Buildings of Excellence round-one winner HELP ONE by Curtis + Ginsberg Architects. Image: Curtis + Ginsberg Architects.
Round One winner Sendero Verde Building A designed by Handel Architects. Image: Volley Studio.
Buildings of Excellence round-one winner Sendero Verde Building A designed by Handel Architects. Image: Volley Studio.
Round One winner Tree Of Life by GF55 Architects. Image: GF55 Architects.
Buildings of Excellence round-one winner Tree of Life by GF55 Architects. Image: GF55 Architects.

The Buildings of Excellence competition, administered by The New York State Energy and Research Development Authority (NYSERDA), is accepting proposals through May 27. Launched in March 2019, the $40 million competition recognizes and rewards the design, construction, and operation of very low- or zero-carbon emitting multifamily buildings.

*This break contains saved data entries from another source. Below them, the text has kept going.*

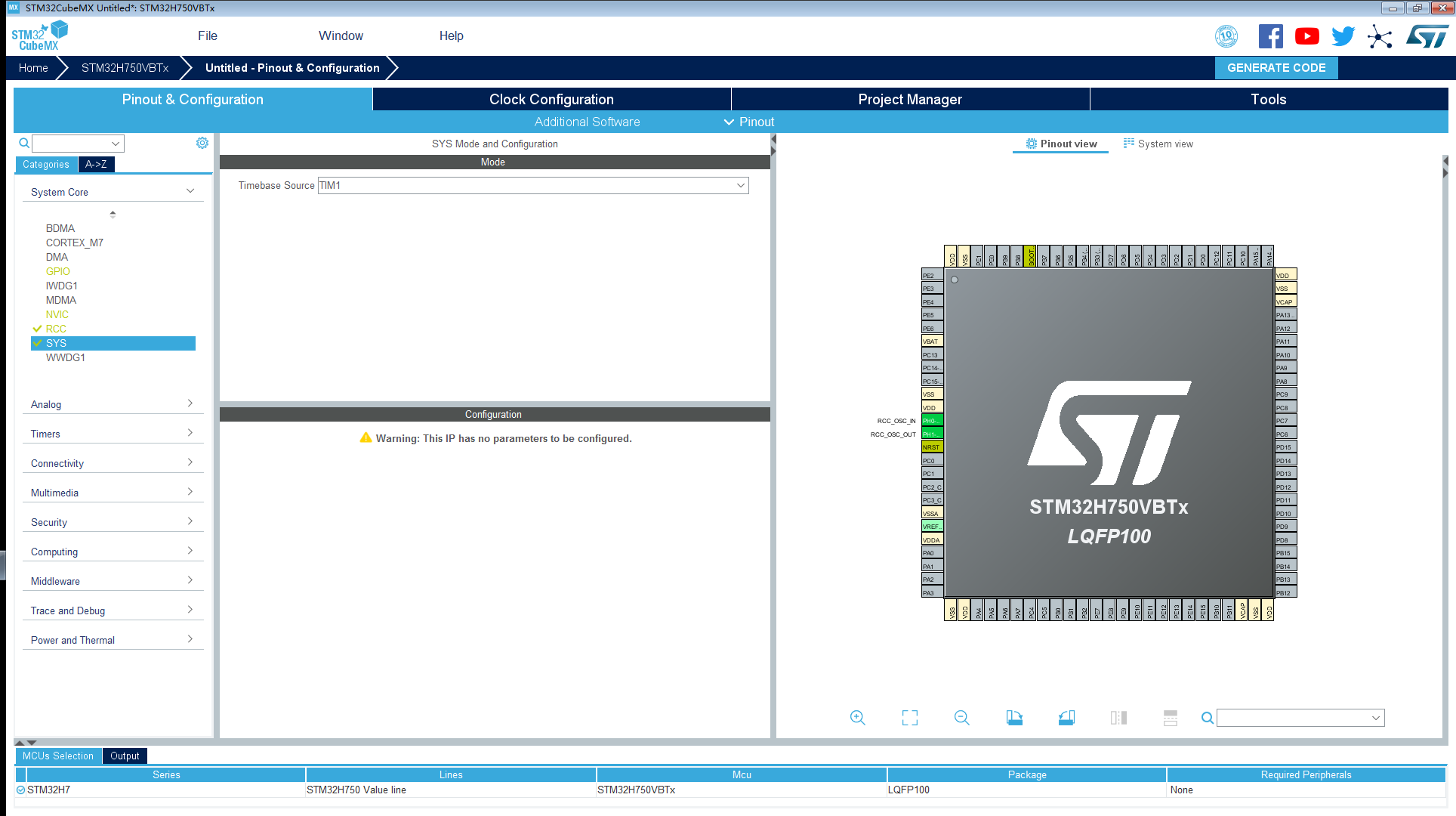Switch to Clock Configuration tab
The image size is (1456, 816).
551,99
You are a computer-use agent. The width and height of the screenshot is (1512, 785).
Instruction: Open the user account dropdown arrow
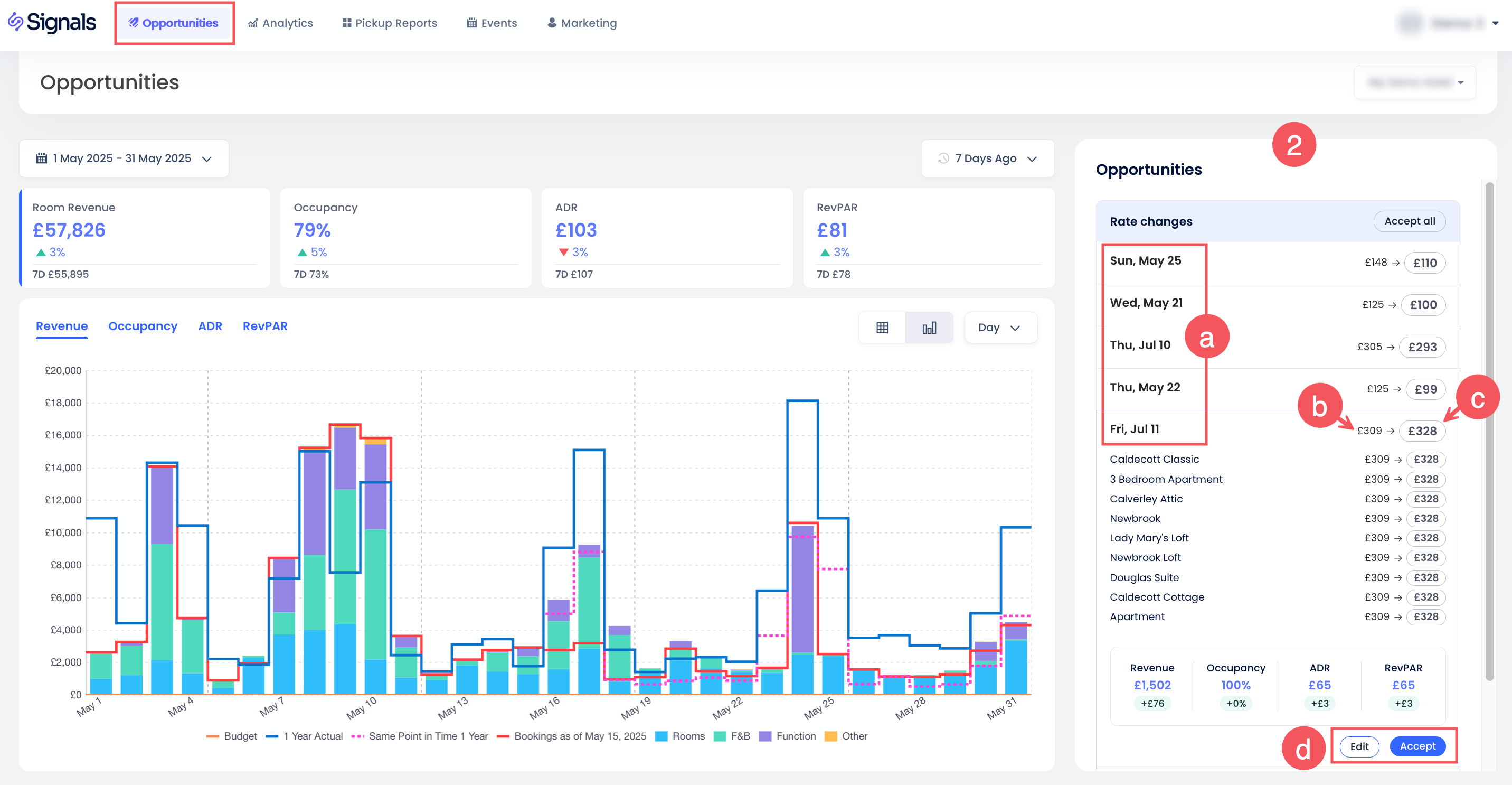(x=1496, y=23)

While the competition’s first round awarded $18 million to 28 statewide projects in four categories (Early Design, Late Design, Under Construction, or Post-Completion Performance Optimization), the second-round call awards in two categories only: Early or Late Design. Winning projects in the Early Design stage will receive up to $1 million in funding, while projects recognized in Late Design will receive up to $750,000.

Eligible projects must meet low- to zero-carbon energy performance criteria and be aesthetically pleasing, resilient, easily replicable, profitable, and comfortable for occupants. High-quality constructibility and a strong connection to the community are also important qualifiers. For full details, see the call for entries here.

Round-one winners, including 18 projects located in New York City, were announced during an award ceremony at the Building Energy Exchange in late 2019. Together they exemplify the design, construction, and operation of highly replicable and adoptable low-carbon emitting multifamily buildings.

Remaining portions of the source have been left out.